Fai click qui per leggere la versione in italiano

JI: It's a long time that the world of jazz male singers needed a new representative. Then, as a miracle, KURT ELLING comes to renew a vocal jazz that was closer and closer to pop music rather than to bop! Did you have the same feeling when you set about the music scene?
K.E.:
It would be too much to say that I thought of myself as a "savior" of anything. However, I did, and do, think that there aren't enough true explorers in vocal Jazz. That is doubly so among the men, where the numbers are so much smaller to begin with.

JI: In your opinion, being a singer is a profession or a mission?
K.E.:
More a mission -- to have a profession means having a job. To be an artist means sinking your whole live into your work.

JI: To understand that your CDs consist of some original stuff, one has only to read the titles of the songs that you include in your albums, or to notice the authors and the players you work with. What kind of project is behind that, the project to reach such outcome/result?
K.E.: I am a writer, not just a singer. A writer naturally wants and needs to communicate his vision through his work. That cannot be done by covering and recreating Jazz standards alone.

> The tasks:
1. In the Kurt Elling interview:
(a) Does Elling see being a singer as more a profession or more a mission?
(b) Among whom does he say true explorers in vocal jazz are doubly scarce?
(c) What does he call himself besides a singer?
2. Can you reproduce the passage of the Kurt Elling interview starting with "Fai click qui" and going on through "the music scene?"?
Rely only on the Kurt Elling interview for your answers.

> Supplied information:
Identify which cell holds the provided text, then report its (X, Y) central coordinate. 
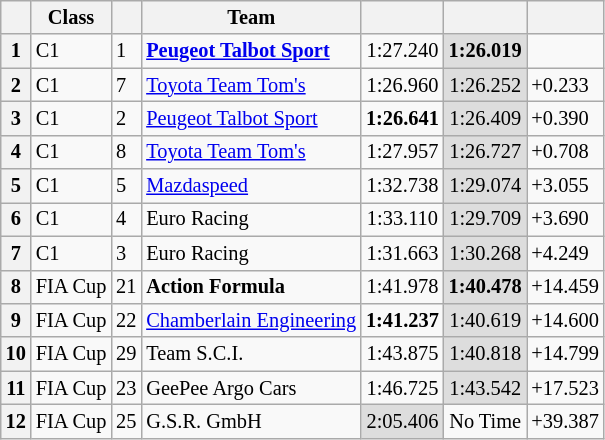
Chamberlain Engineering (251, 320)
1:40.478 (486, 287)
+14.600 (566, 320)
No Time (486, 421)
GeePee Argo Cars (251, 388)
12 (16, 421)
Team (251, 17)
1:31.663 (402, 253)
22 (126, 320)
1:27.957 (402, 152)
1:40.619 (486, 320)
1:26.409 (486, 118)
29 (126, 354)
Team S.C.I. (251, 354)
6 (16, 219)
1:26.727 (486, 152)
Action Formula (251, 287)
G.S.R. GmbH (251, 421)
1:40.818 (486, 354)
+14.459 (566, 287)
11 (16, 388)
+0.233 (566, 85)
+0.390 (566, 118)
+14.799 (566, 354)
+4.249 (566, 253)
9 (16, 320)
1:33.110 (402, 219)
1:46.725 (402, 388)
1:43.542 (486, 388)
+3.055 (566, 186)
1:43.875 (402, 354)
2:05.406 (402, 421)
1:26.019 (486, 51)
1:32.738 (402, 186)
Class (71, 17)
1:27.240 (402, 51)
1:41.237 (402, 320)
1:29.074 (486, 186)
21 (126, 287)
1:29.709 (486, 219)
+39.387 (566, 421)
1:26.641 (402, 118)
1:26.252 (486, 85)
1:41.978 (402, 287)
+17.523 (566, 388)
10 (16, 354)
1:30.268 (486, 253)
23 (126, 388)
Mazdaspeed (251, 186)
25 (126, 421)
1:26.960 (402, 85)
+3.690 (566, 219)
+0.708 (566, 152)
Find where the given text appears and provide that cell's center as (X, Y) coordinate. 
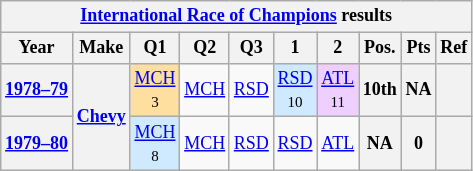
MCH8 (155, 144)
Q3 (251, 48)
Ref (454, 48)
RSD10 (295, 90)
MCH3 (155, 90)
ATL (338, 144)
Pts (418, 48)
ATL11 (338, 90)
Year (37, 48)
2 (338, 48)
Make (101, 48)
1 (295, 48)
10th (380, 90)
Chevy (101, 116)
Q2 (205, 48)
1978–79 (37, 90)
Q1 (155, 48)
0 (418, 144)
International Race of Champions results (236, 16)
Pos. (380, 48)
1979–80 (37, 144)
Determine the [X, Y] coordinate at the center of the cell enclosing the given text.  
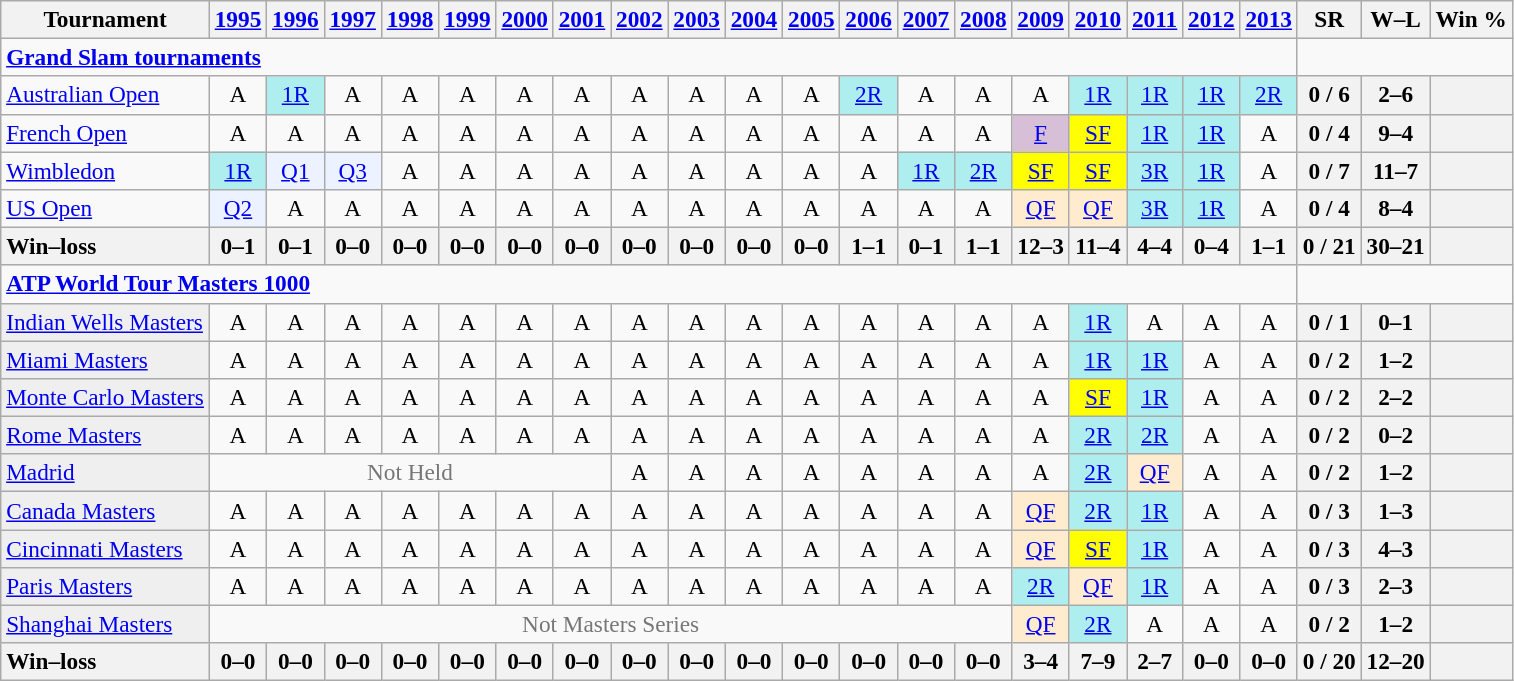
1996 [296, 19]
2000 [524, 19]
1997 [352, 19]
Grand Slam tournaments [650, 57]
1–3 [1396, 510]
30–21 [1396, 246]
2005 [812, 19]
SR [1329, 19]
2010 [1098, 19]
Indian Wells Masters [106, 322]
1998 [410, 19]
Not Held [410, 473]
Monte Carlo Masters [106, 397]
2007 [926, 19]
Miami Masters [106, 359]
2–6 [1396, 95]
Wimbledon [106, 170]
Q1 [296, 170]
2003 [696, 19]
Win % [1471, 19]
2–7 [1155, 662]
2–2 [1396, 397]
2011 [1155, 19]
Q3 [352, 170]
2004 [754, 19]
1995 [238, 19]
2012 [1212, 19]
Rome Masters [106, 435]
2002 [640, 19]
11–7 [1396, 170]
12–20 [1396, 662]
1999 [468, 19]
Tournament [106, 19]
ATP World Tour Masters 1000 [650, 284]
12–3 [1040, 246]
Madrid [106, 473]
2–3 [1396, 586]
3–4 [1040, 662]
0 / 20 [1329, 662]
9–4 [1396, 133]
Australian Open [106, 95]
0 / 21 [1329, 246]
8–4 [1396, 208]
4–4 [1155, 246]
7–9 [1098, 662]
0–2 [1396, 435]
Shanghai Masters [106, 624]
W–L [1396, 19]
0 / 6 [1329, 95]
F [1040, 133]
0 / 1 [1329, 322]
Canada Masters [106, 510]
0 / 7 [1329, 170]
2001 [582, 19]
11–4 [1098, 246]
Paris Masters [106, 586]
2009 [1040, 19]
2013 [1268, 19]
Q2 [238, 208]
Cincinnati Masters [106, 548]
2006 [868, 19]
US Open [106, 208]
0–4 [1212, 246]
French Open [106, 133]
4–3 [1396, 548]
2008 [984, 19]
Not Masters Series [610, 624]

> Answers given:
1.
(a) More a mission.
(b) Among the men.
(c) A writer.

2.
Fai click qui per leggere la versione in italiano

JI: It's a long time that the world of jazz male singers needed a new representative. Then, as a miracle, KURT ELLING comes to renew a vocal jazz that was closer and closer to pop music rather than to bop! Did you have the same feeling when you set about the music scene?